5 Colorful Colorado Ghost Stories by Kaye Spencer #westernfictioneers #ghoststories #halloween

 


This article kicks off my series of 13 Days of Spooky Blogging for Halloween, that I will post daily on my blog HERE and on Facebook HERE

Several of these 13 spooky blog articles are my first-hand, paranormal experiences. 

On to my first spooky article...

Every state has its paranormal stories and urban legends. Since I’m a native Coloradoan, I’m sharing five ghost stories from my home state.

Baldpate Inn, Estes Park, Colorado – Newlyweds Gordon and Ethel Mace homesteaded in Estes Park in 1911. They built a cabin for themselves along with small tourist cabins as a money-making endeavor. In 1917, they were financially able to build their inn. They named their inn after a novel in which guests received their own metal keys to the inn. They continued this until WWI when metal was too expensive to continue doing this. Instead, their regular visitors started bringing them metal keys, which became a “Key Room” of over 20,000 keys from all over the world. After their deaths, staff and visitors have continued to encounter Ethel in the Key Room, where she sits in a wing-backed rocker near a fireplace reading the Bible.


Baldpate Inn - Key Room (citing HERE)

Brown Palace Hotel, Denver, Colorado – This hotel is host to several ghost stories.

Henry Cordes Brown opened the hotel in 1892. It soon became ‘the place’ to stay. One of the ghost stories involves a Denver socialite who lived in Room 904 from 1940 – 1955. The story of her life involves heartbreak and a lost love. When the hotel began offering tours after 1955, phone calls started coming into the switchboard from her room, which was undergoing renovations and did not have telephone service connected. Once Room 904 was removed from the tour, the mysterious phone calls stopped.

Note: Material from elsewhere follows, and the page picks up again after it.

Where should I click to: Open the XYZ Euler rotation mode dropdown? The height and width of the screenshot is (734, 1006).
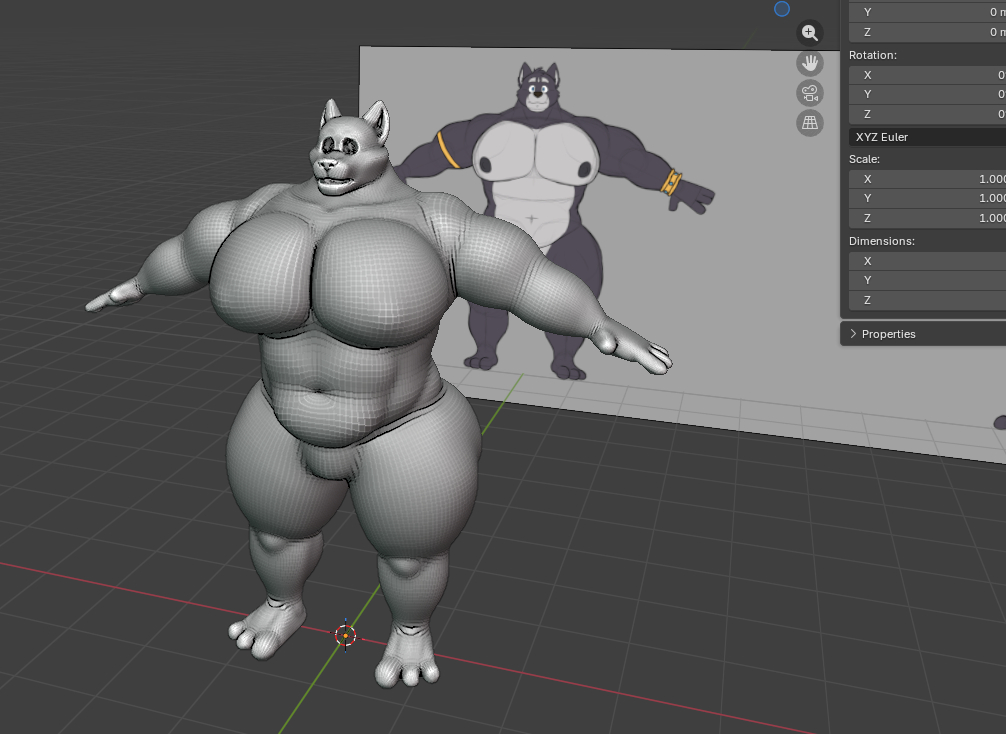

Ellyngton’s is the current name of the main dining room. It was the San Marco Room during the Big Band Era. The story goes one night an employee heard sounds in the room. He investigated and discovered a string quartet practicing. He told the musicians there weren’t allowed there. The reply was not to concern himself, because they lived there.

The apparition of a man dressed in ‘old-fashioned train conductor’s uniform’ was seen for a moment then it disappeared through a wall. The wall was where the railroad ticket used to be.

A uniformed waiter is frequently seen in the service elevator.

Happy, laughing children have been seen running in the hallways.

A baby’s cry is often heard in the boiler room.



Brown Palace Hotel (citing HERE)

Stanley Hotel, Estes Park, Colorado – Stephen King put the Stanley Hotel on the map as a result of his book, and later movie, The Shining. Freeland Oscar Stanley opened the hotel in 1908 as a summer hotel, because the hotel was unheated. For whatever paranormal reasons, the hotel has had hauntings and odd happenings throughout its history.

The ghost of a Lord Dunraven has been seen in Room 407 where he stands or peers out one of the windows. Lights in the bathroom also turn on and off of their own accord.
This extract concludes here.